Italy’s prime minister used a Lower House briefing on Thursday to reassert her authority after a bruising referendum defeat, rule out any further cabinet reshuffles, and set out her government’s agenda for its final year.
Prime Minister Giorgia Meloni told the Lower House in her Thursday briefing that there would be no further resignations or reshuffles, and that her government would run its full five years until September next year.
The address came at a significant moment. Meloni’s government has just weathered its most serious setback: a decisive defeat in a referendum on judicial reform that triggered a wave of departures from the executive. The parliamentary briefing was, in part, a demonstration that the coalition had absorbed those blows and remained standing.
“Let it be known that the government is here, fully functioning, determined to do its best, even better, until the last day of its mandate,” Meloni told MPs. “We won’t run away, we won’t retreat, we won’t take cover by making citizens pay for the usual palace tricks: we will govern as serious people do, at peace with their conscience.”
She acknowledged that the departures had not been straightforward; that she had asked officials to step down even when they had “worked well” but framed each as a sacrifice made in the national interest rather than a concession to pressure. “The majority is solid and cohesive,” she said. She expressed pride in both deputy prime ministers, Foreign Minister Antonio Tajani and Transport Minister Matteo Salvini.
Justice reform: Defeated but not abandoned
The referendum rejection of her flagship judicial overhaul might have led another leader to quietly drop the issue. Meloni was explicit that she would not. The reform was, she insisted, responding to real problems that had not gone away simply because voters had rejected her government’s proposed solution.
“My hope is that the work on this reform will not be abandoned, as some probably hope, because the problems remain, and we have a duty to find concrete, courageous and effective solutions — ideally in a climate of collaboration, certainly not against the judiciary, but in favour of a judiciary free from political and ideological constraints,” she said. Critics of the original reform had argued that rather than addressing the notorious sluggishness of Italy’s courts, it risked opening the door to greater government influence over the justice system. Meloni’s revised approach, she suggested, would seek consensus where the previous attempt had sought confrontation.
Iran, Hormuz and the European safety net
The Iran war dominated the international portion of Meloni’s briefing, and produced some of her sharpest exchanges with the opposition.
She pushed back firmly against claims that Italy’s posture had been one of subservience to Donald Trump. “Italy’s international positioning wasn’t invented by this government, but has remained the same for about 80 years,” she said. Meloni added pointedly that she would not accept the “clichéd refrain” about her alleged subservience to Trump or the equally tired suggestion that she should choose between Washington and Brussels. In a wry aside, she borrowed the language of centre-left opposition leader Elly Schlein. “I would say, borrowing a phrase dear to Elly Schlein, that we are stubbornly united. We are stubbornly Western, because only if the West is united can it be a force capable of expressing its voice on the world stage.”

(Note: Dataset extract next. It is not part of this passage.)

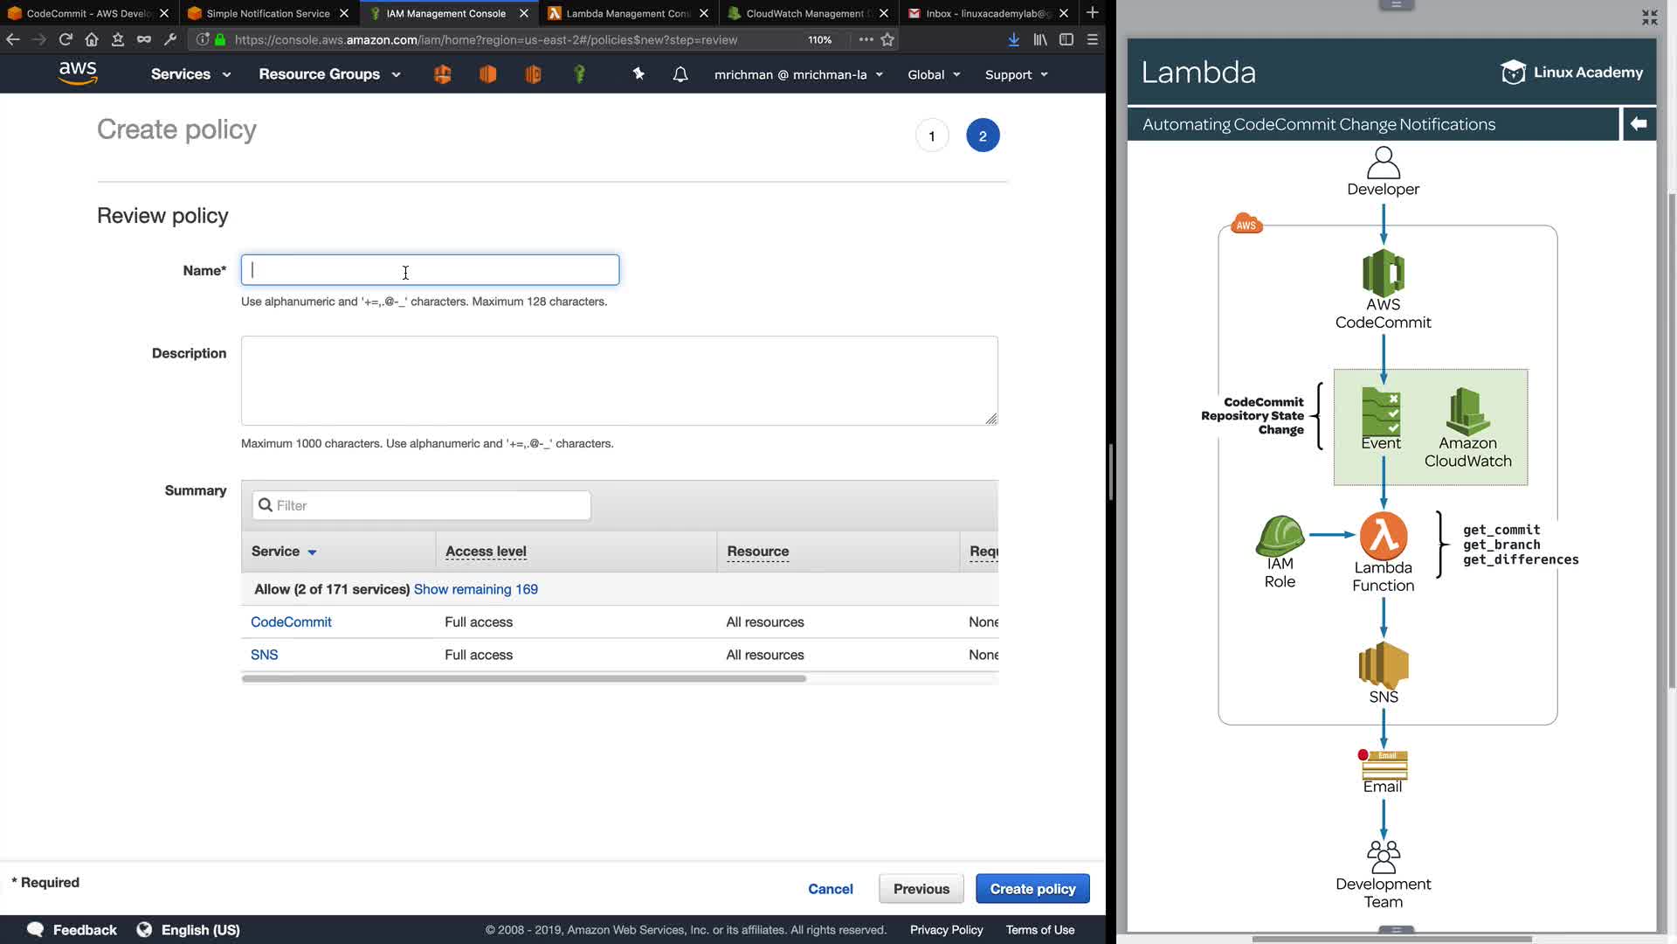This screenshot has width=1677, height=944.
Task: Click the horizontal scrollbar under summary table
Action: (x=524, y=678)
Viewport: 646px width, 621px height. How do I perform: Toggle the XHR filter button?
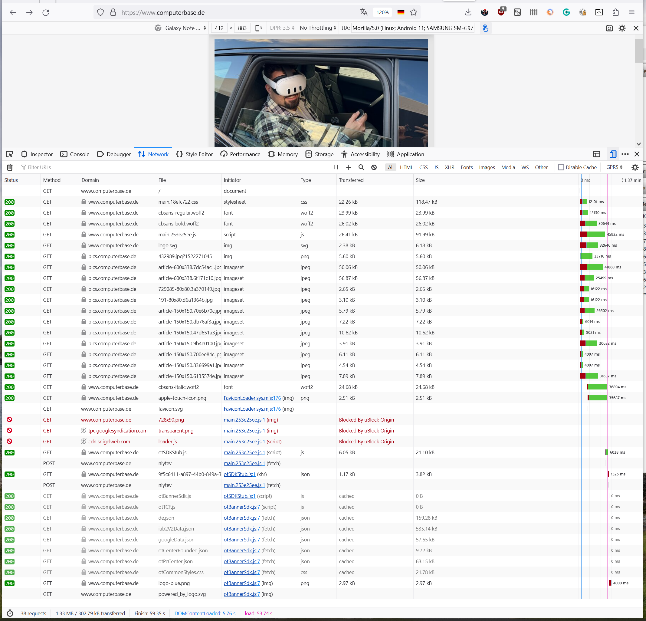[449, 167]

On the Strait of Hormuz Meloni was notably cautious. She warned that any Iranian right to impose tariffs on shipping passing through the strait could trigger consequences that would be difficult to predict or contain. “Full restoration of freedom of movement in the Strait of Hormuz is needed, and it must not be subject to any restrictions,” she said. “If Iran were to obtain the right to apply extra duties on transit through the Strait, this could still lead to unpredictable economic consequences.” The issue is of direct relevance to Italy, a major importer of Middle Eastern energy.

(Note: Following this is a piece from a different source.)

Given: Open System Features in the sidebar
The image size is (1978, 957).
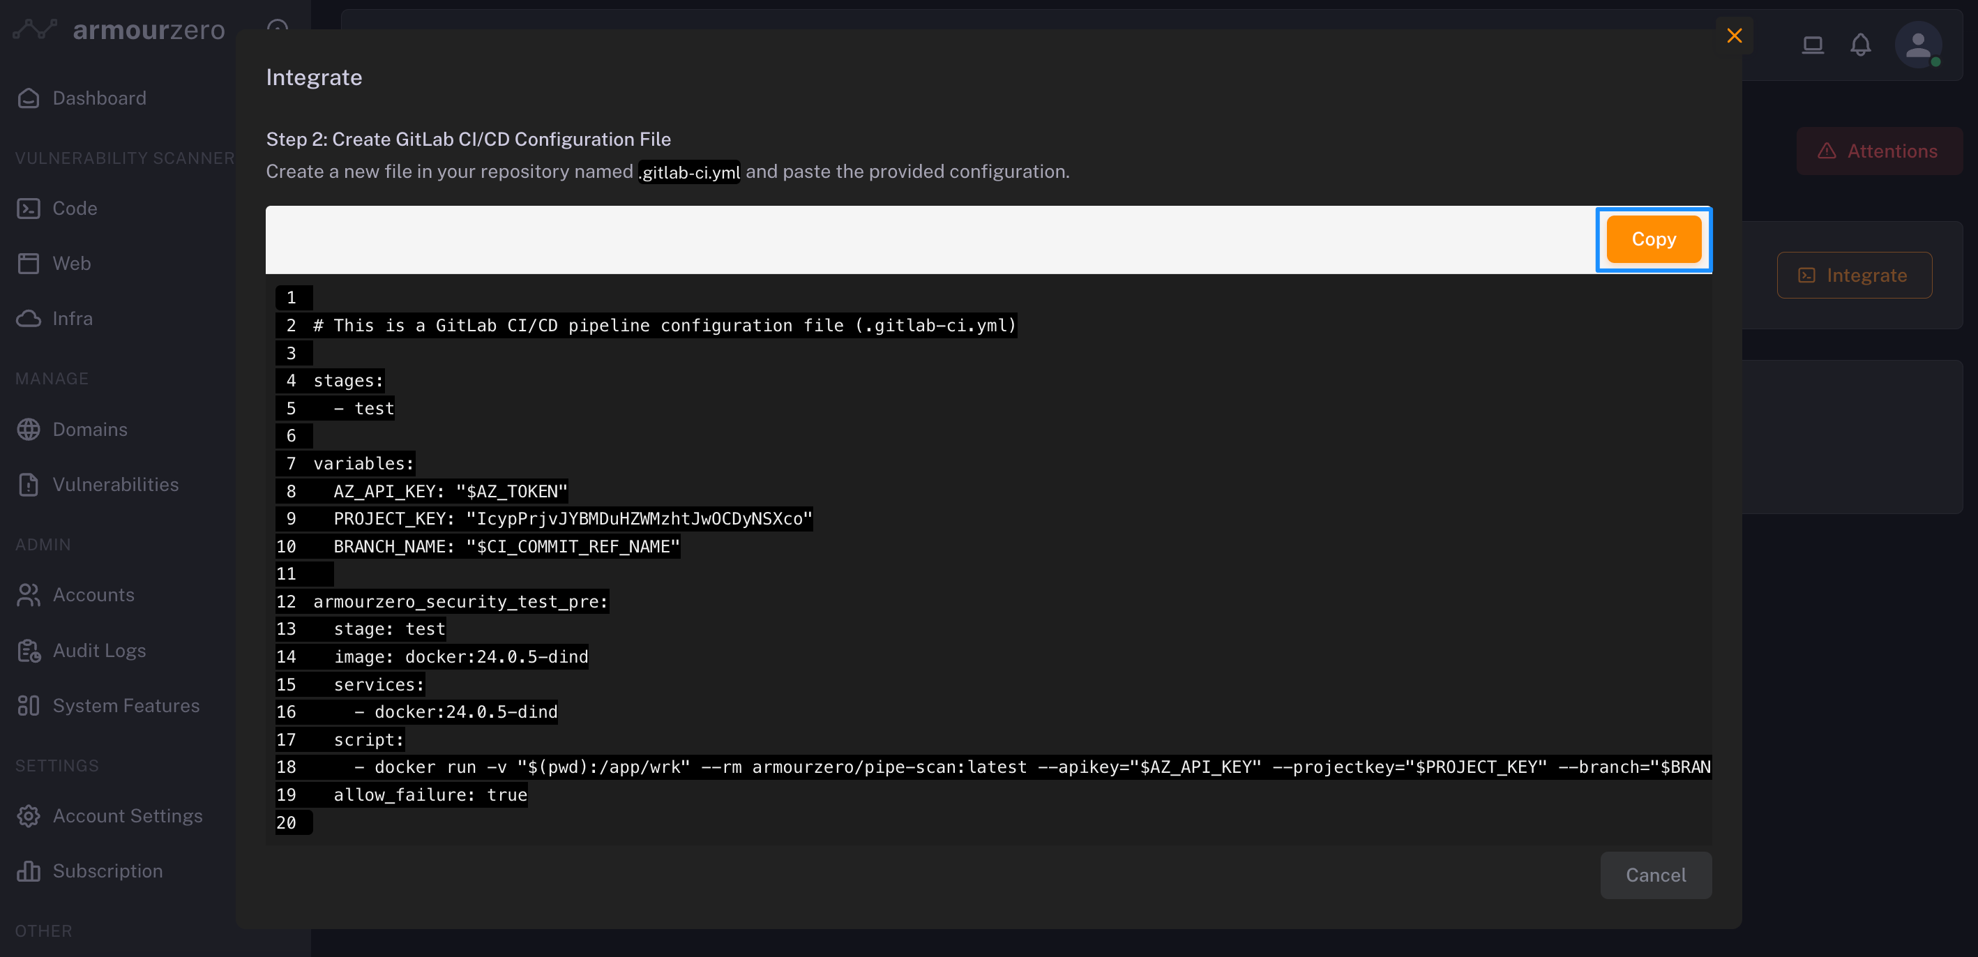Looking at the screenshot, I should pos(126,706).
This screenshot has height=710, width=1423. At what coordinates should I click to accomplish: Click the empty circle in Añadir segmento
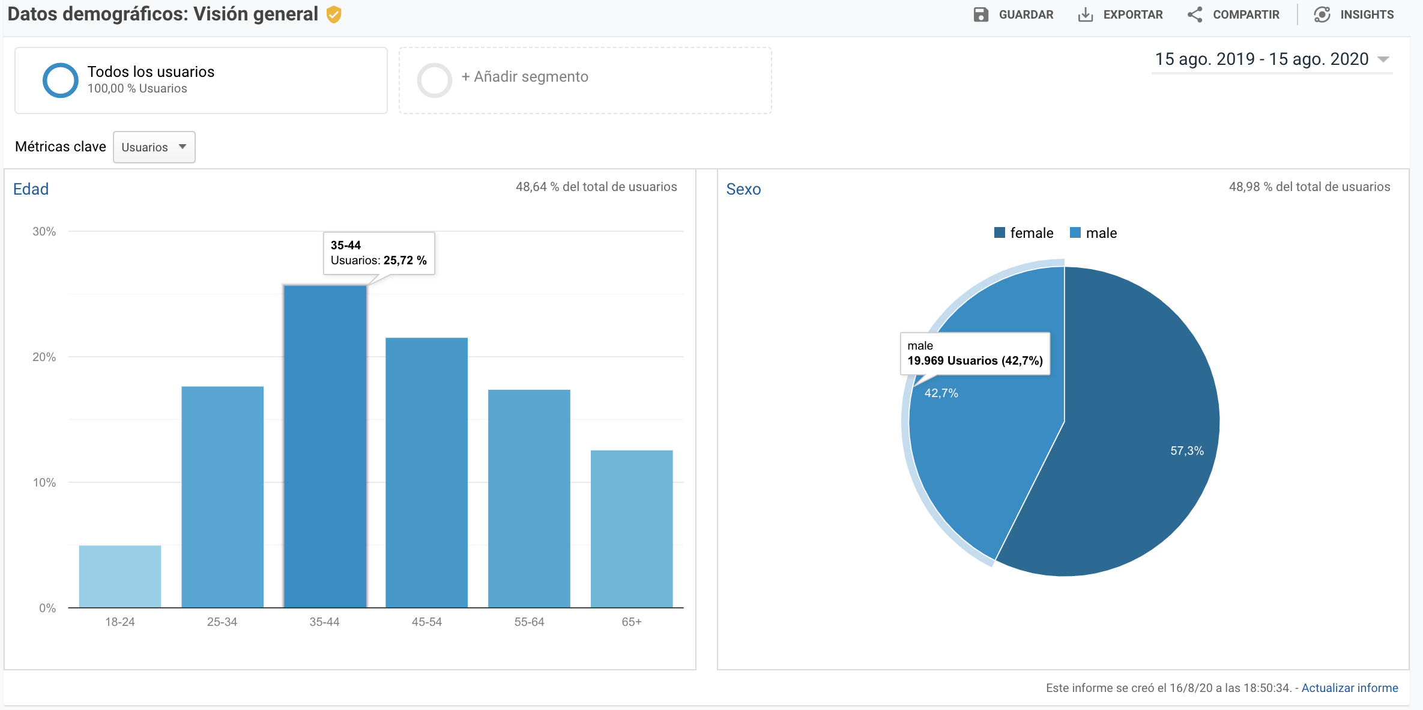pyautogui.click(x=434, y=80)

On a broader level, she raised the prospect of a suspension of the EU’s Stability and Growth Pact if the crisis were to escalate further. She also pledged domestic action: Italy stood ready, she said, to intervene on energy company profits if evidence emerged of speculative pricing behaviour.
Organised crime and the government
In one of the more politically charged passages of the address, Meloni took aim at opposition attempts to link her party with organised crime. It was triggered by two incidents: a photograph of her with a Camorra informant at a public event she attended, and the resignation of justice undersecretary Andrea Delmastro after connections emerged between a Rome restaurant he was associated with and a woman linked to a Camorra frontman.

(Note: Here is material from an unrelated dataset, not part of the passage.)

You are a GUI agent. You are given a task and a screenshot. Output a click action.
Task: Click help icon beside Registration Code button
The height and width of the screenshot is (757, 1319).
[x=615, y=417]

Meloni dismissed the attacks as “desperate mud-slinging” and responded with a challenge of her own. She would go further than her critics, she said, by formally calling on the parliamentary anti-mafia commission to investigate organised crime infiltration of all political parties, including her own Brothers of Italy. “I don’t accept that my sacrifices can be used for the interests of those I’ve been fighting since 19 July 1992,” she said — the date a Mafia car bomb killed anti-Mafia prosecutor Paolo Borsellino in Palermo. Meloni has repeatedly cited this event as the moment she resolved to enter public life.
Rounding out a wide-ranging briefing, Meloni also announced plans to hire 10,000 auxiliary police and Carabinieri to strengthen public safety. Furthermore, she confirmed that a government housing programme would target the delivery of 100,000 homes over the next decade.